The operation, which was performed on a critically ill 13-year-old boy in 2010, replaced the patient’s trachea with a donor windpipe laced with the patient’s own stem cells so it would not be rejected.

“Essentially, tissue engineering allows us to take donor tissue, strip off the donor’s cells leaving a scaffold we can add cells from the recipient to, then marinate and stimulate with a variety of chemicals,” said Professor Elliott.

In another world first, Professor Elliott’s team inserted a biodegradable stent into the patient’s airway while the cells within the trachea regrew over the following six months.

More recently, Professor Elliott has been at the centre of GOSH’s adoption of 3D printing techniques, using a CT scan and 3D printers, including one at the Royal College of Art, to create accurate models of hearts and tracheas.
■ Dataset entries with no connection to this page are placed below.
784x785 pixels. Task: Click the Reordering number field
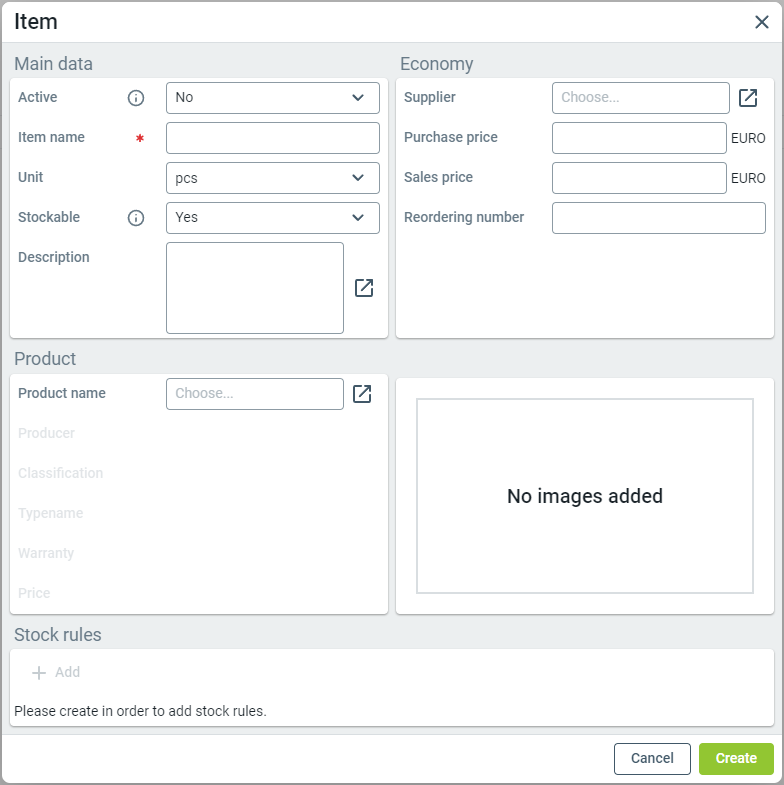coord(658,218)
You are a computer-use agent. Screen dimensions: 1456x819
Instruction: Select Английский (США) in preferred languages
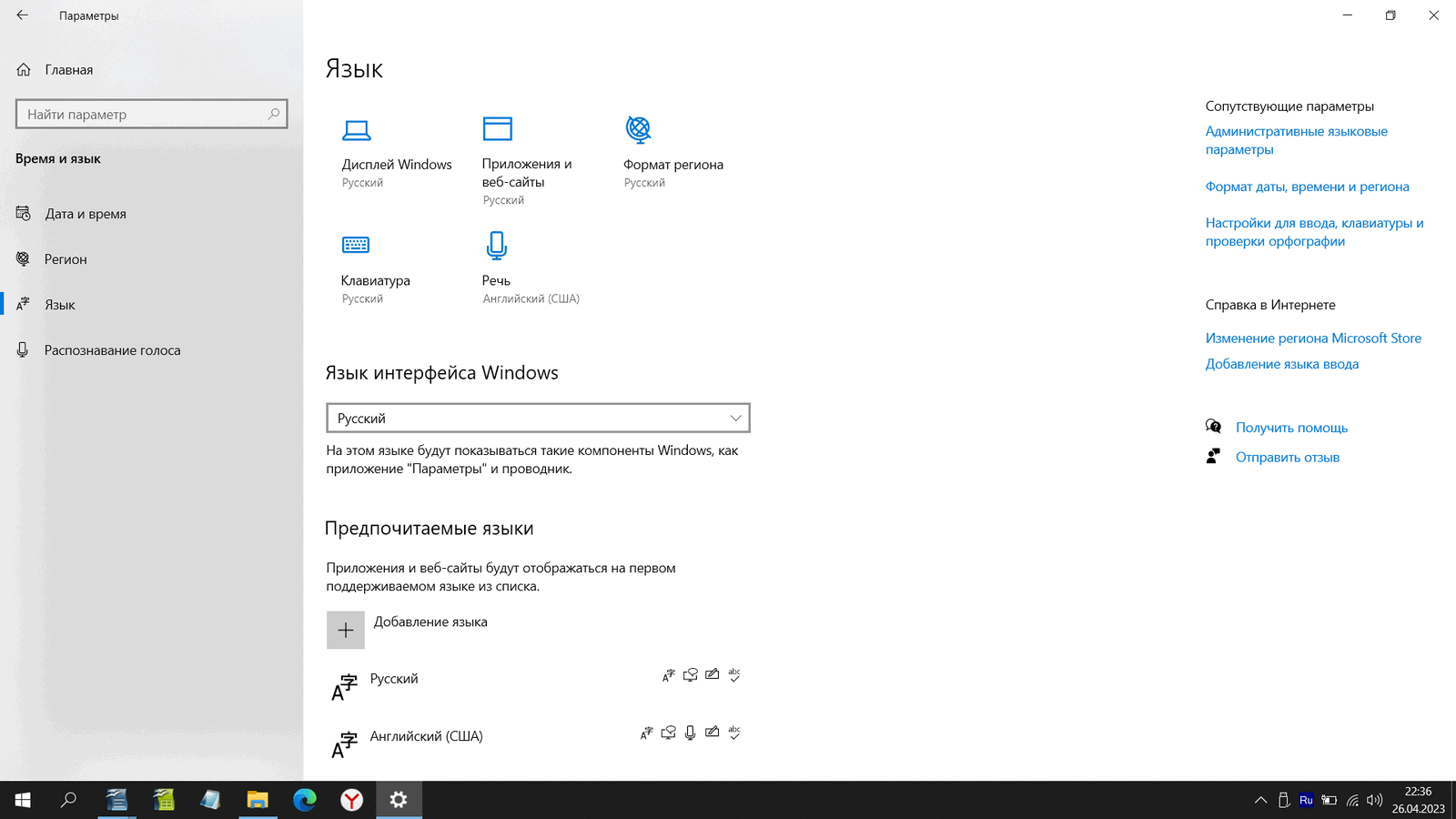pyautogui.click(x=426, y=736)
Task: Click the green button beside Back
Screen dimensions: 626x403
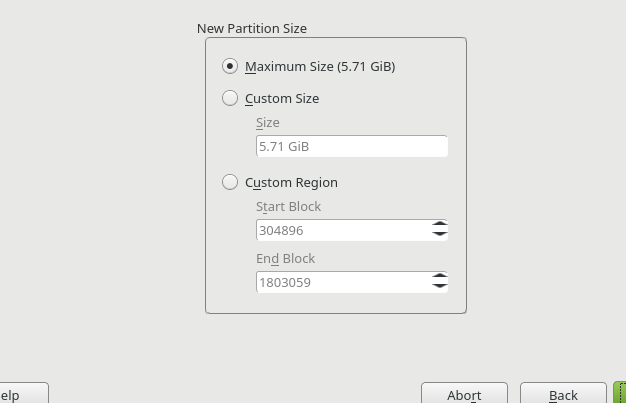Action: click(x=620, y=394)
This allows surgeons to practise complex procedures, reducing the time a child spends under anaesthetic. “The days of basing operations on snowy images on screens are long gone,” he said.

Give to GOSH

Professor Elliott, who calls on readers to give generously to the Give to GOSH appeal, said advances at GOSH came about because of the unique combination of clinical practice and research science, supported by charitable funding from the hospital’s charity. 

“The striking thing about GOSH is that there is almost [always] somebody just down the corridor who knows the answer to the question you are searching for and almost every single speciality there is to do with children [who are] in the building. You never see the same thing twice.”

He admitted that there were “huge” ethical obstacles to overcome and that the NHS hadn’t always been good with data, but he said once the business world and government got to grips with the issues of privacy and big data, medicine should be ready to take advantage of the benefits.

He said: “As we move into an environment where we are able to collect information electronically simultaneously with the development of sensors, it’s not hard to see how the next generation of Apple Watch will collect not just your pulse rate, but also a whole load of stuff we are interested in.”

Professor Elliott said data from sensors on those “sticky bits” could be linked to computers to help give earlier diagnosis and decision making in paediatric care. “If an algorithm can tell us how and when to intervene with a patient, why does that patient need to be in hospital? They can lead a normal life outside it.”